Task goal
The answer must be every line from the entries below that contains "next".

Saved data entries

═══

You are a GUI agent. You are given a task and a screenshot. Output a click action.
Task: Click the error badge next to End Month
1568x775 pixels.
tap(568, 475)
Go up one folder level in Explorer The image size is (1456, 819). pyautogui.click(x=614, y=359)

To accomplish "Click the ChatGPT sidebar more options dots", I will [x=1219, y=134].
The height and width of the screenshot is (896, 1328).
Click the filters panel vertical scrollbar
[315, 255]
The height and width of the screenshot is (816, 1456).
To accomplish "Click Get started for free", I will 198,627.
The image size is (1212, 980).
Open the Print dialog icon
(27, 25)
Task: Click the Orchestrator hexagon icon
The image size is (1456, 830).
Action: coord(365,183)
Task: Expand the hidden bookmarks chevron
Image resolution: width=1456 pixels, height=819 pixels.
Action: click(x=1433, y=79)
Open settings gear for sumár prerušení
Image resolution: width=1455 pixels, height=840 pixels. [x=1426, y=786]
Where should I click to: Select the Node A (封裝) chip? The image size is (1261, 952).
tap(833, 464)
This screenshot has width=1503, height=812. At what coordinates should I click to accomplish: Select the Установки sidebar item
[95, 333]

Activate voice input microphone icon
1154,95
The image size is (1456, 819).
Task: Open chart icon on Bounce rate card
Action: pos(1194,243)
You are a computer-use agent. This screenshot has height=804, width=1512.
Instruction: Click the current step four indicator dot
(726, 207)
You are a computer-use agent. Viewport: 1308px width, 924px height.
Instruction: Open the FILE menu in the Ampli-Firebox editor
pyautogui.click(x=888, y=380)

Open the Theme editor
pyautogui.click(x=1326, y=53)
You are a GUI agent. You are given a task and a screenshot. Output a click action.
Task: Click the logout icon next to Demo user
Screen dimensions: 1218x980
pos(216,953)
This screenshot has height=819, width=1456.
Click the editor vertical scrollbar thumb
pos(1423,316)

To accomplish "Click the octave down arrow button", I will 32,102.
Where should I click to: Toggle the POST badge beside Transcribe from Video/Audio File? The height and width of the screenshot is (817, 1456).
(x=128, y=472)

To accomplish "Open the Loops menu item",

═══

Solution to this task
Task: Click the error badge next to End Month
Task: Click the logout icon next to Demo user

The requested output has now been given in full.